▶ **Your objective**
Using the data beneath this instruction, retype only the lines from the one that contains "Ajustes (940, 1005)" down to the one that contains "Read More (379, 1125)", both included, exactly as they appear.

____ Data provided

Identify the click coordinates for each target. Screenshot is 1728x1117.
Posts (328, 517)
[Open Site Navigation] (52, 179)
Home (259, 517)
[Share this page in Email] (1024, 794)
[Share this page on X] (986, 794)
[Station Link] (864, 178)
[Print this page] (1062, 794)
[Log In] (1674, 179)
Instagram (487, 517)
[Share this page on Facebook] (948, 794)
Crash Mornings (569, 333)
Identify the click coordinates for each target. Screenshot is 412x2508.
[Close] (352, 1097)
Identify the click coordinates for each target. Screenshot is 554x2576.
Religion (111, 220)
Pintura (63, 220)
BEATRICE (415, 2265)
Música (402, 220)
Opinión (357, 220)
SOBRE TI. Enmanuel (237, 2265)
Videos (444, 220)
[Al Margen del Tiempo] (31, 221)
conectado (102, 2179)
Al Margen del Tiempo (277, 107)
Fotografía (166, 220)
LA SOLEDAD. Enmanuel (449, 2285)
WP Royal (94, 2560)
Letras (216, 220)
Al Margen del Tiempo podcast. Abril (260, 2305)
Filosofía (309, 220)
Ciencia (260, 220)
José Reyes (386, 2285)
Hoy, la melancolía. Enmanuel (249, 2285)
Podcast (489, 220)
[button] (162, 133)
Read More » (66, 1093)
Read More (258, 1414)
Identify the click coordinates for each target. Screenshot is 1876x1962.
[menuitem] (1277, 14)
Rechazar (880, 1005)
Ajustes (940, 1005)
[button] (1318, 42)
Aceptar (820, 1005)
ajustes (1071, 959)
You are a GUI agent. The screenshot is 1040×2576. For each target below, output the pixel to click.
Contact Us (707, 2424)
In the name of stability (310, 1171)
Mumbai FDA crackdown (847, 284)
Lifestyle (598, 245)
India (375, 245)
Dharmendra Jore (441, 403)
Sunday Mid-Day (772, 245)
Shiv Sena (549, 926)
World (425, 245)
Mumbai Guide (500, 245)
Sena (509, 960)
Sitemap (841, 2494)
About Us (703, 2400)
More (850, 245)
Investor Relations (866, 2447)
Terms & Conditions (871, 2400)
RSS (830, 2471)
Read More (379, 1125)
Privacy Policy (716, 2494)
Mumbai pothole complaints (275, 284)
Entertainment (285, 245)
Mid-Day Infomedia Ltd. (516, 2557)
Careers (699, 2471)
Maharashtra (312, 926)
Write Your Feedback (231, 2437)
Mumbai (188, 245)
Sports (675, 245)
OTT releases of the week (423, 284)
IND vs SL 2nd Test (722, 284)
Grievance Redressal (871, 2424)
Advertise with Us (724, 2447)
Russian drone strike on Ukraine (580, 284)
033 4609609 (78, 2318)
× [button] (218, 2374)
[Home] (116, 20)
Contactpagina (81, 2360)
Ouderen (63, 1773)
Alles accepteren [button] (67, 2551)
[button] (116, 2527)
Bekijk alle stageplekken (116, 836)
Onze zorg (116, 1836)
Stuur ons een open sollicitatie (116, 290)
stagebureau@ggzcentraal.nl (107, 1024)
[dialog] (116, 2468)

________

▶ **Written solution**
Ajustes (940, 1005)
[button] (1318, 42)
Aceptar (820, 1005)
ajustes (1071, 959)
You are a GUI agent. The screenshot is 1040×2576. For each target below, output the pixel to click.
Contact Us (707, 2424)
In the name of stability (310, 1171)
Mumbai FDA crackdown (847, 284)
Lifestyle (598, 245)
India (375, 245)
Dharmendra Jore (441, 403)
Sunday Mid-Day (772, 245)
Shiv Sena (549, 926)
World (425, 245)
Mumbai Guide (500, 245)
Sena (509, 960)
Sitemap (841, 2494)
About Us (703, 2400)
More (850, 245)
Investor Relations (866, 2447)
Terms & Conditions (871, 2400)
RSS (830, 2471)
Read More (379, 1125)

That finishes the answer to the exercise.